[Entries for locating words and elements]
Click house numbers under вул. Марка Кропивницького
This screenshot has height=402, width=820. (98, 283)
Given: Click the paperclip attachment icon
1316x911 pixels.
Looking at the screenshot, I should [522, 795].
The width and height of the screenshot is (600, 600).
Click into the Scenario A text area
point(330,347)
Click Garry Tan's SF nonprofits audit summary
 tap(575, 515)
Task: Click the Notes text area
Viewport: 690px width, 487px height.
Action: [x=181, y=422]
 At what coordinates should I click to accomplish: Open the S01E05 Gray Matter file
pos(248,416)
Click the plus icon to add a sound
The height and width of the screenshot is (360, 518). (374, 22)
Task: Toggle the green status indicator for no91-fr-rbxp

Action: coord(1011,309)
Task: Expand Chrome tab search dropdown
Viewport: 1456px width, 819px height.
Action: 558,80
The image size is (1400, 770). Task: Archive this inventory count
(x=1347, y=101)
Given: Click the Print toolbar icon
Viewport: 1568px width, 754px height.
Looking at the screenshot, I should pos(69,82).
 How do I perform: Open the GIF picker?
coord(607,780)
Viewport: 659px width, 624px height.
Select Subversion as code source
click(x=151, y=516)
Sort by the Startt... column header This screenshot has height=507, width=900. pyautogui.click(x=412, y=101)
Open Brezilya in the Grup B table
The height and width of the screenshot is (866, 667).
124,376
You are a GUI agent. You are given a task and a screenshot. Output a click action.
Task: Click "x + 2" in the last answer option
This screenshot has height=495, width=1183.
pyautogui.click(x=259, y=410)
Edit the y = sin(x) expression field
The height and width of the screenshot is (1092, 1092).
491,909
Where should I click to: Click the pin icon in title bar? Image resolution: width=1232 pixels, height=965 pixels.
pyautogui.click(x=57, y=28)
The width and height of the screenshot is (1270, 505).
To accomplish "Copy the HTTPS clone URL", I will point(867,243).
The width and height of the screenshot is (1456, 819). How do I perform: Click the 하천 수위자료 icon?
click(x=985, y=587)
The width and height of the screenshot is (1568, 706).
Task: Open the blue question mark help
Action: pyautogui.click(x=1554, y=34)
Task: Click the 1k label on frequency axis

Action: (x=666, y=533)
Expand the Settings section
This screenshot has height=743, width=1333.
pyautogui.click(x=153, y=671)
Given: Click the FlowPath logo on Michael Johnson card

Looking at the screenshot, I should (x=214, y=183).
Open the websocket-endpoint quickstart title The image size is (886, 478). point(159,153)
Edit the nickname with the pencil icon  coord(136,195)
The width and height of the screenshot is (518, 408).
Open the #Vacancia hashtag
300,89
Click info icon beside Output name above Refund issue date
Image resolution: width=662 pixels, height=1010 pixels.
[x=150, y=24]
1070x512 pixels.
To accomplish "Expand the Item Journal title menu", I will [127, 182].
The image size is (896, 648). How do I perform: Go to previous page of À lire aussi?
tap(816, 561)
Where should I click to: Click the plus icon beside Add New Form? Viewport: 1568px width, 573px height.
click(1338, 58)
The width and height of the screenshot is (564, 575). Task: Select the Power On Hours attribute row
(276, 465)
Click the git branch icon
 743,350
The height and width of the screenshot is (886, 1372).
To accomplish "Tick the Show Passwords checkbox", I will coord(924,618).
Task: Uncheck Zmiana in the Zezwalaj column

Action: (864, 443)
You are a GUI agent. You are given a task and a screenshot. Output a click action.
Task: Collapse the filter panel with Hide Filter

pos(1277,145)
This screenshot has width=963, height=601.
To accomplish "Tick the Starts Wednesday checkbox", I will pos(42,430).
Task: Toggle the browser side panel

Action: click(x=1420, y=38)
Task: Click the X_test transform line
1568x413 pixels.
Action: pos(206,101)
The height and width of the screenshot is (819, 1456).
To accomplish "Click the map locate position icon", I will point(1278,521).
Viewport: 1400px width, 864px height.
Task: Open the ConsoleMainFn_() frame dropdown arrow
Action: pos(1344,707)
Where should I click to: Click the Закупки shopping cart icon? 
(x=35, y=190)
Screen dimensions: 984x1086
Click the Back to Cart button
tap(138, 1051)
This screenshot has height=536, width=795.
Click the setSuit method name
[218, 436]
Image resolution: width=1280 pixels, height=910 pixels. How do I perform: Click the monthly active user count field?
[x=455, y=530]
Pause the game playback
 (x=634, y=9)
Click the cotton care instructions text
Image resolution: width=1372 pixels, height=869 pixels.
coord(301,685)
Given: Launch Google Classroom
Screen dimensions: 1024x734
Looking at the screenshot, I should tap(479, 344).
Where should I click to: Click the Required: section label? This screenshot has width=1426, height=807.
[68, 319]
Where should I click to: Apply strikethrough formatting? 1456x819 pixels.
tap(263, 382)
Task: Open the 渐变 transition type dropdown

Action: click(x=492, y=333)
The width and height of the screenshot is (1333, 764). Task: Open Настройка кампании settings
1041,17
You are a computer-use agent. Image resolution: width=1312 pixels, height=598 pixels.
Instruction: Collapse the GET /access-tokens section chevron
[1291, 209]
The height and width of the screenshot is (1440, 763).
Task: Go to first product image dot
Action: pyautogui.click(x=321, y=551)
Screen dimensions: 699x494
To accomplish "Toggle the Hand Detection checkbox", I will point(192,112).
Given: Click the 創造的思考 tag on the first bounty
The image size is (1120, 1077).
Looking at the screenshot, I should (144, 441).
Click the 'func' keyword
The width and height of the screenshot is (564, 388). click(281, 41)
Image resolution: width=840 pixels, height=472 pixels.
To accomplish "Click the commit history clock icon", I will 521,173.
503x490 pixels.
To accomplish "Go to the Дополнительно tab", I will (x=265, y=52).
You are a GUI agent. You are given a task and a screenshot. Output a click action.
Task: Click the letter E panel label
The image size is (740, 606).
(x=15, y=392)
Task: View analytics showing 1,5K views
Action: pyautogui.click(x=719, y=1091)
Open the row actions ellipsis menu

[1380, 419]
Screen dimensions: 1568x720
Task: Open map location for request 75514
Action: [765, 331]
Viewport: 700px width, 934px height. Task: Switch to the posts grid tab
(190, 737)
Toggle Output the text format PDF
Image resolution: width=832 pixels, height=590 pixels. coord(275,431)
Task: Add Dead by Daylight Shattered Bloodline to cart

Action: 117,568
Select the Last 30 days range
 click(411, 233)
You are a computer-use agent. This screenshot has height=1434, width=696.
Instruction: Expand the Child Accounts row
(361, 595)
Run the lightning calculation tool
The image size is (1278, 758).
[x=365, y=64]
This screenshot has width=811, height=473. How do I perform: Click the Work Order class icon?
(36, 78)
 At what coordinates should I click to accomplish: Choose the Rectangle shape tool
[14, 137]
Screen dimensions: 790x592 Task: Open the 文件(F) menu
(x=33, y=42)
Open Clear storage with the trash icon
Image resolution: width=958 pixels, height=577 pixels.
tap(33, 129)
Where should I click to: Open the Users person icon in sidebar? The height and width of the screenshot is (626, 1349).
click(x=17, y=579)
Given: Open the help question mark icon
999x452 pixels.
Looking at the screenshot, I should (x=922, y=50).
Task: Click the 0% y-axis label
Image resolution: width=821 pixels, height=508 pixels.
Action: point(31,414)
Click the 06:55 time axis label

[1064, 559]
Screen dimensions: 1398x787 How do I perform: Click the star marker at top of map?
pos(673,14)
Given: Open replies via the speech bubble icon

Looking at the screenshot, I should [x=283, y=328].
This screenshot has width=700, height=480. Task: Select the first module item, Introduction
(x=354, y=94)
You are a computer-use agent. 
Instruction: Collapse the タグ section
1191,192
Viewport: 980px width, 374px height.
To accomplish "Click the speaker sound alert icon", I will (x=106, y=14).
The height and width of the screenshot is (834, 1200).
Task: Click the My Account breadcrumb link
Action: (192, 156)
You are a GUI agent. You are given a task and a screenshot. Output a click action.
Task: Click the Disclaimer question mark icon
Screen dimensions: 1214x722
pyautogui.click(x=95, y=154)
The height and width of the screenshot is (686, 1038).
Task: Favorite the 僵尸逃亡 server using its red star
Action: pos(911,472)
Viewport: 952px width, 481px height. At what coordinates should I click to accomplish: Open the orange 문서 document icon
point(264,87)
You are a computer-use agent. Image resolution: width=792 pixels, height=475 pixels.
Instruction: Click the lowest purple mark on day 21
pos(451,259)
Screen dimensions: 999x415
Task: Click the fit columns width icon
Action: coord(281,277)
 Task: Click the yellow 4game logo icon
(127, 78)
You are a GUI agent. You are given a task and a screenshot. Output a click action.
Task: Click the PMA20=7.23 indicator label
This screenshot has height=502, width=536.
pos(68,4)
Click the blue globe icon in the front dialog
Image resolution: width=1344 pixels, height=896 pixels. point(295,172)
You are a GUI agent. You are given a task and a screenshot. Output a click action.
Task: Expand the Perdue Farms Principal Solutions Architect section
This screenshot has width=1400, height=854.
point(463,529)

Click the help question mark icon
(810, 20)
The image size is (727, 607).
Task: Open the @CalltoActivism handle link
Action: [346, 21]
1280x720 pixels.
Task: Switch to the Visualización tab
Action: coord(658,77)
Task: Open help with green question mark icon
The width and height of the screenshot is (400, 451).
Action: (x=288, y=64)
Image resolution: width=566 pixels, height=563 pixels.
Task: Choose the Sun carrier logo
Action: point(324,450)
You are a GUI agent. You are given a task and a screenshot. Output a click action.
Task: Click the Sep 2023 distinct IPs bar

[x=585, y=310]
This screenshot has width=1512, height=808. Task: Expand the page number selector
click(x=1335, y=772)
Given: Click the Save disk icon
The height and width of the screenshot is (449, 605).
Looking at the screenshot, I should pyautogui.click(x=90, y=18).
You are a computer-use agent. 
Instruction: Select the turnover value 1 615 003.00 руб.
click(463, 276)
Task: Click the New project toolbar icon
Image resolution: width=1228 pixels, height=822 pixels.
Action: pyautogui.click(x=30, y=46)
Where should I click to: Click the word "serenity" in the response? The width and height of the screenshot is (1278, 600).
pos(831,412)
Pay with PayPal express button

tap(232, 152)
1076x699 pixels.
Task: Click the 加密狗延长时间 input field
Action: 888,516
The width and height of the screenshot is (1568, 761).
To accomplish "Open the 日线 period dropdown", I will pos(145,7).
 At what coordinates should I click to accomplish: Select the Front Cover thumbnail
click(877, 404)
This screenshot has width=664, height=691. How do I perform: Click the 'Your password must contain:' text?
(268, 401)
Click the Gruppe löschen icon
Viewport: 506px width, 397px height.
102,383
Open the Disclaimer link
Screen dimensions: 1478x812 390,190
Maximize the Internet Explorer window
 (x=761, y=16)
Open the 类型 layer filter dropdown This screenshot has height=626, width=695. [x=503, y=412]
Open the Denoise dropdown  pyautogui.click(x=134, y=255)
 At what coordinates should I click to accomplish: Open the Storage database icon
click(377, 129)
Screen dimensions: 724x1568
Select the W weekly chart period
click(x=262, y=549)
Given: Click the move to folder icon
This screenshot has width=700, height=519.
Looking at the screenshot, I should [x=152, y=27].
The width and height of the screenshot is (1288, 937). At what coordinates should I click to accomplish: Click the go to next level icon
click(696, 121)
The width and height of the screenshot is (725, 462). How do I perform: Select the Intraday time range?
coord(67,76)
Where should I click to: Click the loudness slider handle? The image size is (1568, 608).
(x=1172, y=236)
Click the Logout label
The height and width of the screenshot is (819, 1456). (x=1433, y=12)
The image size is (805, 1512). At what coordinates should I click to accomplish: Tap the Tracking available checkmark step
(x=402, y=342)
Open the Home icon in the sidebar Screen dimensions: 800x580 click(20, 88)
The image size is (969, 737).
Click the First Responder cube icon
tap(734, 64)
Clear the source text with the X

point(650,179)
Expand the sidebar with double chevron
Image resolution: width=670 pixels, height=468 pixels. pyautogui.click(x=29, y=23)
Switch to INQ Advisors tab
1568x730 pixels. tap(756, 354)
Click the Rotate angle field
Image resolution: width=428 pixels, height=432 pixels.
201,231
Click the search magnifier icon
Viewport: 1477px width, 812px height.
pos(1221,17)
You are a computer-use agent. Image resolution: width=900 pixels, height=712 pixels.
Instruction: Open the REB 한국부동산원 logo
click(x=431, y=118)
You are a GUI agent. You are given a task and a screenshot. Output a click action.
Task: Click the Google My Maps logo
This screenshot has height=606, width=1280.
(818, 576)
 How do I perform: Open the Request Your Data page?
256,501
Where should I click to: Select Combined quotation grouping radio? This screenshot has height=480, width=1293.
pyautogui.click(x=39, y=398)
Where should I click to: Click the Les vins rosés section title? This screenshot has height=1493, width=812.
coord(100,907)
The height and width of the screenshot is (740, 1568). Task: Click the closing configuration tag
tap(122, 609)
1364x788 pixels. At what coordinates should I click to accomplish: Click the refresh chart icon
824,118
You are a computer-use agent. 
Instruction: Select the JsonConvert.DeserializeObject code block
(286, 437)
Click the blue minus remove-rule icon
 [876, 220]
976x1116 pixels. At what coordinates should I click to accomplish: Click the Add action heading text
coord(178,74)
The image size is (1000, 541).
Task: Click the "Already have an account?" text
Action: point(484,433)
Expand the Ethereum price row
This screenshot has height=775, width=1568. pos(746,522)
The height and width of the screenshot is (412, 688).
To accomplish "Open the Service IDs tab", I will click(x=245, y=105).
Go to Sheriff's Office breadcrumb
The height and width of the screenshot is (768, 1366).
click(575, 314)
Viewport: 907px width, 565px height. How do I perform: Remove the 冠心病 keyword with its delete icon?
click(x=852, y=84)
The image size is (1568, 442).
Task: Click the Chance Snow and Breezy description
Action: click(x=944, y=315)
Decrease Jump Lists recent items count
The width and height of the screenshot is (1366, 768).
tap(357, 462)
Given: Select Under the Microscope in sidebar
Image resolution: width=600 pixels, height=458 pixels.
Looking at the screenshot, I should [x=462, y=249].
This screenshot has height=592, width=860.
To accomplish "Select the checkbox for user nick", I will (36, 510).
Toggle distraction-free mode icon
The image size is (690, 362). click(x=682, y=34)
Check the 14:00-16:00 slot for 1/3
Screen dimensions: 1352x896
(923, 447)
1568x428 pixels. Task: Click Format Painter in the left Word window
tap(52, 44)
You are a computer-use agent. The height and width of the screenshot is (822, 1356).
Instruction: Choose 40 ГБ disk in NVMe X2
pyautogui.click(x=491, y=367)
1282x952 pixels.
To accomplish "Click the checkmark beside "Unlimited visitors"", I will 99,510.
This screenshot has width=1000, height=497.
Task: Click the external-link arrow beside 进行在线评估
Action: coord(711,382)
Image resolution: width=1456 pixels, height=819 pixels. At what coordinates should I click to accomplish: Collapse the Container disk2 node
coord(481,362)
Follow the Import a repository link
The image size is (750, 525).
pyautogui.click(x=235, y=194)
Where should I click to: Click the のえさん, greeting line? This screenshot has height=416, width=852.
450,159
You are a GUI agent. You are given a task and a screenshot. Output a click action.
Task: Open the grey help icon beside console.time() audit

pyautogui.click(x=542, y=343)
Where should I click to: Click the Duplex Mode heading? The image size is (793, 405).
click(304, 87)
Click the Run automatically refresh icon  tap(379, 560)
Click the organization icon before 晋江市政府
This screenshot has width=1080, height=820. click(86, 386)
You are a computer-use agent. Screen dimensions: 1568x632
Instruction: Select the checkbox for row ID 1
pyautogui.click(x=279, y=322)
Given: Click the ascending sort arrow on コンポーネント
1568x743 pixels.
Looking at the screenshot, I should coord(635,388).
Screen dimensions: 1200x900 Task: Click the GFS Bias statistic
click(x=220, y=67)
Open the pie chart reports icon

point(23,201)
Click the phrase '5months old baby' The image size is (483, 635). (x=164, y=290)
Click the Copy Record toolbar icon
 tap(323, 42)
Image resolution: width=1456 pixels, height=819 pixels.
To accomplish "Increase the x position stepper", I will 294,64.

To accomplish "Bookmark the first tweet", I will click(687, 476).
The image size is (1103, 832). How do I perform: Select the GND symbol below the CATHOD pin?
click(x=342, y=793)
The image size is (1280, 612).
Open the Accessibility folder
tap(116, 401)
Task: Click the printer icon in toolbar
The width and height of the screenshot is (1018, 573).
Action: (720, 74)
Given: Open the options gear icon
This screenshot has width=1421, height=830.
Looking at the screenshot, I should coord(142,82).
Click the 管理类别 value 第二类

— The request —
Copy out the listing word for word, from its first line through the line containing "Action: [x=181, y=422]", both included.

— Result for this exercise —
Click house numbers under вул. Марка Кропивницького
This screenshot has height=402, width=820. (98, 283)
Given: Click the paperclip attachment icon
1316x911 pixels.
Looking at the screenshot, I should [522, 795].
The width and height of the screenshot is (600, 600).
Click into the Scenario A text area
point(330,347)
Click Garry Tan's SF nonprofits audit summary
 tap(575, 515)
Task: Click the Notes text area
Viewport: 690px width, 487px height.
Action: [x=181, y=422]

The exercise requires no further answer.